Relembrando que a pandemia de covid-19 expôs dependências do
Brasil a fornecedores estrangeiros, a CNI afirma que políticas de
incentivo industrial se tornaram essenciais para reduzir
vulnerabilidades, assegurar a segurança sanitária e impulsionar a
industrialização com base em inovação.
“Acreditamos que políticas como essas que integram o Complexo
Econômico-Industrial da Saúde estimulam os investimentos em pesquisa e
desenvolvimento por parte do setor, que já se destaca como um dos
maiores na indústria de transformação brasileira”, avalia Caroline
Araújo.
Ambiente econômico estável
O presidente executivo do Sindicato da Indústria de Produtos
Farmacêuticos (Sindusfarma), Nelson Mussolini, aprova a política de
incentivo industrial, e enfatiza que o setor farmacêutico atua tanto na
promoção da saúde e da qualidade de vida da população brasileira, assim
como no desenvolvimento econômico.
“A cadeia produtiva farmacêutica representa um polo industrial,
tecnológico e científico de ponta, que emprega cerca de 900 mil pessoas
de forma direta e indireta”, apontou ele à Agência Brasil.

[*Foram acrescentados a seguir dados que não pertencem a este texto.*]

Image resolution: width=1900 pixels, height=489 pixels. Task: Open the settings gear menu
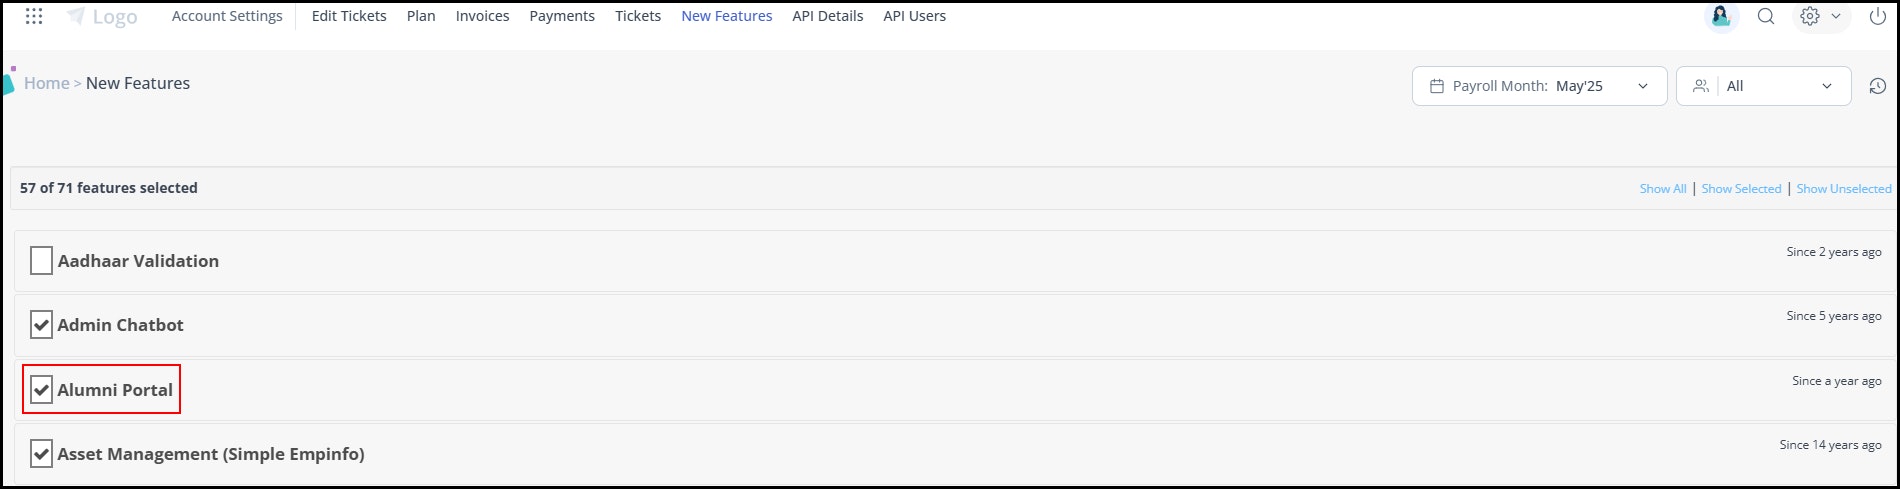[1810, 16]
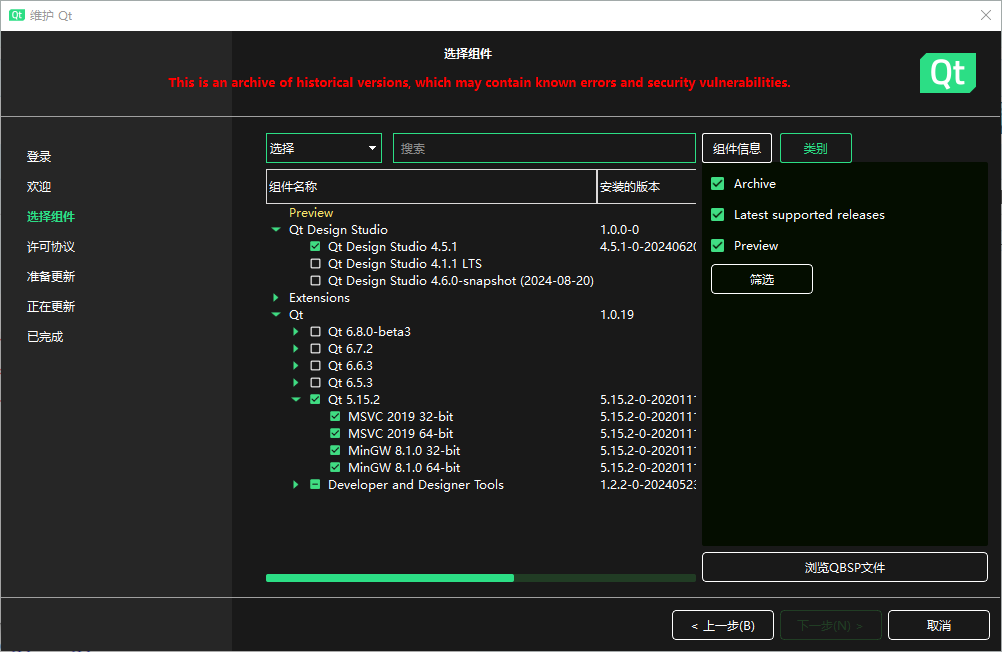
Task: Click the 筛选 filter button
Action: click(x=761, y=279)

O representante de farmacêuticas nacionais e internacionais que
produzem no Brasil defende que o incentivo ao setor deve ser tratado
como política de Estado, baseada em regras claras e constantes.
“Uma política de desenvolvimento do complexo industrial da saúde
necessariamente tem que ser uma política de Estado e, por isso, precisa
ter marcos legais bem estabelecidos”, diz.